Can you copy out the rows from the line with "Click external link icon beside Learn more" to the line with "Looking at the screenshot, I should 60,447." with no changes at all?

[Item coordinate data]
## begin

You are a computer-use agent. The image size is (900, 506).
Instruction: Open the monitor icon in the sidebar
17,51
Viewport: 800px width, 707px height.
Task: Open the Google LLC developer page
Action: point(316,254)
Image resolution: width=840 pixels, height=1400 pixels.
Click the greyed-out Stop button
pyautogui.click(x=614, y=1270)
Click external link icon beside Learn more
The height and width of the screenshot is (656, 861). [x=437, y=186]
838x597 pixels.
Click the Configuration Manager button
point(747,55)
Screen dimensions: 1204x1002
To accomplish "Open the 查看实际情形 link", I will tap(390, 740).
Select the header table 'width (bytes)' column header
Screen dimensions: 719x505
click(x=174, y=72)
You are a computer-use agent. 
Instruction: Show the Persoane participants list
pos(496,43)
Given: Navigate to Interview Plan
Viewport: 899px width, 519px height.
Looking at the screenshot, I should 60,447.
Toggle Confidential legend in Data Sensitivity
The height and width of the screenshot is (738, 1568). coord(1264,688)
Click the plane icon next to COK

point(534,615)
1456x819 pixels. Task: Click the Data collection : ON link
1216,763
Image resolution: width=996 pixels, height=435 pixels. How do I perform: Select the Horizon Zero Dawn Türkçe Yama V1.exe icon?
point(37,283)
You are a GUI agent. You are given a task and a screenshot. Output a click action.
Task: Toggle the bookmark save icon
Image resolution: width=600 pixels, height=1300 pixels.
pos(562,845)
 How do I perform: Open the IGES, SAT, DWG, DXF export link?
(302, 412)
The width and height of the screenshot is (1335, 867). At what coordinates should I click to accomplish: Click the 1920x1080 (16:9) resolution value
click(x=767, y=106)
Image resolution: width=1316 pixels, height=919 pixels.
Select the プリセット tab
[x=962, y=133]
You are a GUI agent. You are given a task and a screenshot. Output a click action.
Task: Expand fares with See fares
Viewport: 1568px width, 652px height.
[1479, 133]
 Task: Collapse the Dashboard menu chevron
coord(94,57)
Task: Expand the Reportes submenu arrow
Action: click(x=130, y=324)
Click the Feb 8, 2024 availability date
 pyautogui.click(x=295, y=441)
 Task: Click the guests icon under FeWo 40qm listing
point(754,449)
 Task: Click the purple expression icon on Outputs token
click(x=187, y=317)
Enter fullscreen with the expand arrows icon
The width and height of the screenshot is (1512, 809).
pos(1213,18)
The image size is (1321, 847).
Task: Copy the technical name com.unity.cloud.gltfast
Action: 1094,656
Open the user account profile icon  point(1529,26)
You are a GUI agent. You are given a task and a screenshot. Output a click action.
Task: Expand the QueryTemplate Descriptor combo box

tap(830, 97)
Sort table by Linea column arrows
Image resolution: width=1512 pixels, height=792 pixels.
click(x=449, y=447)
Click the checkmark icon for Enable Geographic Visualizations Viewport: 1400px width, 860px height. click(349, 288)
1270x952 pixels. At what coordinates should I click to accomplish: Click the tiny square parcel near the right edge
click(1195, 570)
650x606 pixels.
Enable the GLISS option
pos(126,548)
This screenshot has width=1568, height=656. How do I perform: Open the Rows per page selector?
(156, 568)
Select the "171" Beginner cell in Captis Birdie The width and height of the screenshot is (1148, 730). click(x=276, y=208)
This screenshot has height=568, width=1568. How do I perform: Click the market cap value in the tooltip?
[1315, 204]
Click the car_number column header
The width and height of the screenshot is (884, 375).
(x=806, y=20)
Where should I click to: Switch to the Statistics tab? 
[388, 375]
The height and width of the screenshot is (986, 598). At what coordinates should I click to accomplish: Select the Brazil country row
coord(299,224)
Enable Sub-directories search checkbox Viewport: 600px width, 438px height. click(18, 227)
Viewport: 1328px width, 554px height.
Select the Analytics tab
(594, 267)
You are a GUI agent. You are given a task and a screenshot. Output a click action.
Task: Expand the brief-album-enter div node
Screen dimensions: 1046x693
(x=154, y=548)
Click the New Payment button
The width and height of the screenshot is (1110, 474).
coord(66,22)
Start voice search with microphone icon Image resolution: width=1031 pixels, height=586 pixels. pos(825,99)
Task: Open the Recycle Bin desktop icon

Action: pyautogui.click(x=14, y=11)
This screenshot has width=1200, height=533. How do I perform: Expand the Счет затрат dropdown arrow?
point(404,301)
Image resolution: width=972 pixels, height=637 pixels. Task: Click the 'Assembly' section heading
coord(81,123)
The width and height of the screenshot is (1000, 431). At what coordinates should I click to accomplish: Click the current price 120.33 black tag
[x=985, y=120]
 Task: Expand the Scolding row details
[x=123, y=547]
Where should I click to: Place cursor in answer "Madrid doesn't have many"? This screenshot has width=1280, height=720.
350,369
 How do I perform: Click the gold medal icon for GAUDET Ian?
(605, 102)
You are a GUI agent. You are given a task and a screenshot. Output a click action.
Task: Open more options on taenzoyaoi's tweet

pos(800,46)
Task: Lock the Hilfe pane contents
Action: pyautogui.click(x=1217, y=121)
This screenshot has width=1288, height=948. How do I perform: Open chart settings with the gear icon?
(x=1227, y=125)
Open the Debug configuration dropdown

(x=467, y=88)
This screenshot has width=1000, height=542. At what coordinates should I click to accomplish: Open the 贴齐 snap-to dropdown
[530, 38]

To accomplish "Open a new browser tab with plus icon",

## end

▶ **Task output**:
Click external link icon beside Learn more
The height and width of the screenshot is (656, 861). [x=437, y=186]
838x597 pixels.
Click the Configuration Manager button
point(747,55)
Screen dimensions: 1204x1002
To accomplish "Open the 查看实际情形 link", I will tap(390, 740).
Select the header table 'width (bytes)' column header
Screen dimensions: 719x505
click(x=174, y=72)
You are a computer-use agent. 
Instruction: Show the Persoane participants list
pos(496,43)
Given: Navigate to Interview Plan
Viewport: 899px width, 519px height.
Looking at the screenshot, I should 60,447.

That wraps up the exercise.